The answer, more often than you'd like, is: less than you think. And that's not a reason for despair. It's a reason for humility — which, in mathematics as in life, is the beginning of wisdom.

Notes & References

  1. David Lazer et al., "The Parable of Google Flu: Traps in Big Data Analysis," Science 343, no. 6176 (2014): 1203–1205. The study documented how GFT overestimated flu prevalence by 50% over a two-year period, largely due to overfitting to seasonal search terms.
  2. John P. A. Ioannidis, "Why Most Published Research Findings Are False," PLOS Medicine 2, no. 8 (2005): e124. Ioannidis's landmark paper showed that in fields with small sample sizes and small effect sizes, the majority of "significant" findings are likely false positives — noise masquerading as signal.
  3. For the mathematics of runs and streaks in random sequences, see Mark F. Schilling, "The Longest Run of Heads," The College Mathematics Journal 21, no. 3 (1990): 196–207. The expected longest run in n fair coin flips is approximately log₂(n).
  4. Tyler Vigen, Spurious Correlations (New York: Hachette, 2015). The companion website tylervigen.com continues to generate new examples of meaningless correlations between unrelated time series.
  5. John W. Tukey, "Sunset Salvo," The American Statistician 40, no. 1 (1986): 72–76.

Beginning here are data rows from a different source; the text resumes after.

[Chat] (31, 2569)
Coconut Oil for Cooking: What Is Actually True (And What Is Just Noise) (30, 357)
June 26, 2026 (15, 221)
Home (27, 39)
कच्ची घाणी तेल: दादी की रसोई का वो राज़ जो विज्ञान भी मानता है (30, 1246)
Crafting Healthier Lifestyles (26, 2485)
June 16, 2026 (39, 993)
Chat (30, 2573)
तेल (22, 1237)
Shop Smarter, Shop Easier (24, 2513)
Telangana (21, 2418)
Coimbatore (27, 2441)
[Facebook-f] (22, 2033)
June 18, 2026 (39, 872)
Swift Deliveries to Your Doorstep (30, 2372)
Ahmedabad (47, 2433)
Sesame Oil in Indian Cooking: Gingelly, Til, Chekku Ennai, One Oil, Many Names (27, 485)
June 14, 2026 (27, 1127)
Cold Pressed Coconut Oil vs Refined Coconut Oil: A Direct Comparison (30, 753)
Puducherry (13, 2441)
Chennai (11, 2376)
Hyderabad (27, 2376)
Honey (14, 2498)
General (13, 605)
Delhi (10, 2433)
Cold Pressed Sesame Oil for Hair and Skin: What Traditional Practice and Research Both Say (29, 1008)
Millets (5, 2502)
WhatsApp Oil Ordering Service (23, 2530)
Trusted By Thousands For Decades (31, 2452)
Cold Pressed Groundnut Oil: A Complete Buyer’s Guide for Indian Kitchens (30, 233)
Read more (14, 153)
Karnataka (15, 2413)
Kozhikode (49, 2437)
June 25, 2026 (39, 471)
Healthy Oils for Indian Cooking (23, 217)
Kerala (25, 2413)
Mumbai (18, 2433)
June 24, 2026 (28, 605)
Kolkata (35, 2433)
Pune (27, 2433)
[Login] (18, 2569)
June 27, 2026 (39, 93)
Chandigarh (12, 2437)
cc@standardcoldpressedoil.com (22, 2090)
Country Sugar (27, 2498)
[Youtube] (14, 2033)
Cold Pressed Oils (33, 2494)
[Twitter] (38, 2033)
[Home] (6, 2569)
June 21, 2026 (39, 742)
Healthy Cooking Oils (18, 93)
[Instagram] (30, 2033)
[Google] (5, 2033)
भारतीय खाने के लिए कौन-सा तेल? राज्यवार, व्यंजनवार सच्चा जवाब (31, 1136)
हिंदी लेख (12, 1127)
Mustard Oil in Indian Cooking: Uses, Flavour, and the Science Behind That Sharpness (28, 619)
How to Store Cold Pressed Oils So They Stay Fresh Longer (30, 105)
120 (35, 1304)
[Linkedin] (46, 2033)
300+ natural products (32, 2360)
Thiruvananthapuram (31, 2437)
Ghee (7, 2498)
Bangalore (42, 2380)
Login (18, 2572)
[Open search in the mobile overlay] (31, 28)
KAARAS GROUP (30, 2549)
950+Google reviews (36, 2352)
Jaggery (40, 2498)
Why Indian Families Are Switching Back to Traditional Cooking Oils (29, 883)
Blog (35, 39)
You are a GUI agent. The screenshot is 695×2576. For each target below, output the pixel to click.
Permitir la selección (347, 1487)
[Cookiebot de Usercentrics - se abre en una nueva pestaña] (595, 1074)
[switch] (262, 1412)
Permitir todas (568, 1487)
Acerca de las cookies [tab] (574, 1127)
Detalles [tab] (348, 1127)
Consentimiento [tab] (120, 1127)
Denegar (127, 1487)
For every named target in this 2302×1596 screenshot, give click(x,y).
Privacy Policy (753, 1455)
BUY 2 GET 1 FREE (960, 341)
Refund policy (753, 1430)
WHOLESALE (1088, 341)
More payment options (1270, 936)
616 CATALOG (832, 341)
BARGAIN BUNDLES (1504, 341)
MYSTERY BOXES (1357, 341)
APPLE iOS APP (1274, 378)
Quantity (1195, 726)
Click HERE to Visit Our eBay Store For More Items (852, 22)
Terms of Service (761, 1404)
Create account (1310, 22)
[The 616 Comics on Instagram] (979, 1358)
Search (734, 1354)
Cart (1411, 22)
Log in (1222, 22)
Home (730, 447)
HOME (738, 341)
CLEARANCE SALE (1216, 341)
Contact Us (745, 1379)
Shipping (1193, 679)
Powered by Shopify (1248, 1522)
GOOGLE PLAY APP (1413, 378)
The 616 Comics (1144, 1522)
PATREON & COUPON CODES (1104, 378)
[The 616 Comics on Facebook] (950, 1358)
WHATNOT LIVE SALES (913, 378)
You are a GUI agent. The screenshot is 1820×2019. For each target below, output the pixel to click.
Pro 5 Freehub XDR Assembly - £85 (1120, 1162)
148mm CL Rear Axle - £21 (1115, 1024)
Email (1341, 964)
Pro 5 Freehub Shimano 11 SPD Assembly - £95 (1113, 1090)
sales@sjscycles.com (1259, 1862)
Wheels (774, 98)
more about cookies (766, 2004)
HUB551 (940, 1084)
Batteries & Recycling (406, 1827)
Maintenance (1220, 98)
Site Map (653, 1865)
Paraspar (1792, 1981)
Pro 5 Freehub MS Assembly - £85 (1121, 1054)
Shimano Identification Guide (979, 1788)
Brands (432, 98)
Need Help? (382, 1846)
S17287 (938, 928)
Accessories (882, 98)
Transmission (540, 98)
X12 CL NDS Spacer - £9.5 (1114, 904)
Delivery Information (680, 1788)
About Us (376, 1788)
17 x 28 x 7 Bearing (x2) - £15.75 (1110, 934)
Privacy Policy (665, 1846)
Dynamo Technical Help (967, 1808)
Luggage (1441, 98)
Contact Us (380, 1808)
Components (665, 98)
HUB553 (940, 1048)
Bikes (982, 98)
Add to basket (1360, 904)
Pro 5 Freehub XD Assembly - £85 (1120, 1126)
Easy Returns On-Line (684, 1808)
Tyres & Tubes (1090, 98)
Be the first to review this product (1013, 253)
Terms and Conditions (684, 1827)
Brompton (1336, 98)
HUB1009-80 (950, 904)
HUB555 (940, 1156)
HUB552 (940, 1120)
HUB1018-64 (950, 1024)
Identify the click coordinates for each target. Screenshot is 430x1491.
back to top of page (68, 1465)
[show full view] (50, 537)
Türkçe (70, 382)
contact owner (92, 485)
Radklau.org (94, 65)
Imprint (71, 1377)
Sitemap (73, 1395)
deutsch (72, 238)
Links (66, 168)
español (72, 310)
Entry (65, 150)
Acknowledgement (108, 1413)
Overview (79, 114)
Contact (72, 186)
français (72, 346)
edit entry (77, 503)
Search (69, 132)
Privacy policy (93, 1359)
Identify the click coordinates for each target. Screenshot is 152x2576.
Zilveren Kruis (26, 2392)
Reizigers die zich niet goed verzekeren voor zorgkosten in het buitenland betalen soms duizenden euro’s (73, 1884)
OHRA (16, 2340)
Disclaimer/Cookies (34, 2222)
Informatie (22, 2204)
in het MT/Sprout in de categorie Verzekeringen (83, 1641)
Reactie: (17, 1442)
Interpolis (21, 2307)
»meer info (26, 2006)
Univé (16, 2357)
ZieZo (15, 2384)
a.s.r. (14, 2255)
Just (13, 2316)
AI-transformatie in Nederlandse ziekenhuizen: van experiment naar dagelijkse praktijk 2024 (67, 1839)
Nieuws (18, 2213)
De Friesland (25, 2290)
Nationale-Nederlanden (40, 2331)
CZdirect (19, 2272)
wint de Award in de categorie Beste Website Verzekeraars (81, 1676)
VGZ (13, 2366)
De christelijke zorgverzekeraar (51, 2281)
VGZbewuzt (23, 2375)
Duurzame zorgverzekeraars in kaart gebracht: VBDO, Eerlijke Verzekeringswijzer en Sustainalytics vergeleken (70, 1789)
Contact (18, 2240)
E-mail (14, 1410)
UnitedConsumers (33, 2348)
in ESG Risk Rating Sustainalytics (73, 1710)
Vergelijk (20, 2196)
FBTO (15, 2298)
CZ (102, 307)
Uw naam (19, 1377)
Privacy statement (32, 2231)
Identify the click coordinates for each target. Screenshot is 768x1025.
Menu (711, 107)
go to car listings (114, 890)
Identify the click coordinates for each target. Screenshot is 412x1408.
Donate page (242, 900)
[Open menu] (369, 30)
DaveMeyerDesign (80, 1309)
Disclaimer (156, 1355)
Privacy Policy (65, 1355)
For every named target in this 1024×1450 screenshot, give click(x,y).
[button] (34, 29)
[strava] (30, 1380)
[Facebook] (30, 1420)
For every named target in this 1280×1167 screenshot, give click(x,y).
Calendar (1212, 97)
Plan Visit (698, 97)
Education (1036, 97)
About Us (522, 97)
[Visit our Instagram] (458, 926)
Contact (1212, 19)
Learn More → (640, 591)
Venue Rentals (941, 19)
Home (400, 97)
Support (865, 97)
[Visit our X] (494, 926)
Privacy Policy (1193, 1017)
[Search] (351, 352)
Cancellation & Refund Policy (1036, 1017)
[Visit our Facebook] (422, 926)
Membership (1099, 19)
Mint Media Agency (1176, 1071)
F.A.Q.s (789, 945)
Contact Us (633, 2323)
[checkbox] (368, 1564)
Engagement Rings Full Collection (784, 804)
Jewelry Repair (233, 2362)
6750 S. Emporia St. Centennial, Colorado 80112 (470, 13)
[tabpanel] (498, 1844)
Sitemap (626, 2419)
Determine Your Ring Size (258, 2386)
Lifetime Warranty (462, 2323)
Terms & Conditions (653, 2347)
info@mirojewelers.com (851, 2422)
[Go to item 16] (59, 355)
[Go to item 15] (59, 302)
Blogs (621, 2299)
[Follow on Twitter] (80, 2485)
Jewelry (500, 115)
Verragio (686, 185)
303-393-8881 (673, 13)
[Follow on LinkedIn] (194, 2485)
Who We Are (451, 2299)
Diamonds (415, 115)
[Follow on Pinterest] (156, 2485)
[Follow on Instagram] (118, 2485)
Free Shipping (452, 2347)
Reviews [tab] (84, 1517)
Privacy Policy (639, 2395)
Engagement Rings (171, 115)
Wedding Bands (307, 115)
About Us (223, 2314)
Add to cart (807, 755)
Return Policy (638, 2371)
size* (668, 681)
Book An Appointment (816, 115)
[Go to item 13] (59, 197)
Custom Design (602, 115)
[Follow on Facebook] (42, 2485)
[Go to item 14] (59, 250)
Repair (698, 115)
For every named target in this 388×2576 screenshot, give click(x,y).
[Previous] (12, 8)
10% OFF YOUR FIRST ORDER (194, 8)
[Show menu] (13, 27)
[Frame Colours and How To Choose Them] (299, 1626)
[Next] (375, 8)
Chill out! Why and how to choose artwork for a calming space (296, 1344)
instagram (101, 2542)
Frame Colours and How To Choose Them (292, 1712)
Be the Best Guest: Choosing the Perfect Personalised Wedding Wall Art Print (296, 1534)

  6. Nate Silver, The Signal and the Noise: Why So Many Predictions Fail — but Some Don't (New York: Penguin, 2012). Silver's taxonomy of predictive domains by signal-to-noise ratio remains one of the clearest frameworks for understanding why some fields forecast well and others don't.
  7. Frank L. Schmidt and John E. Hunter, "The Validity and Utility of Selection Methods in Personnel Psychology," Psychological Bulletin 124, no. 2 (1998): 262–274. Unstructured interviews had a validity coefficient of only 0.38 for predicting job performance.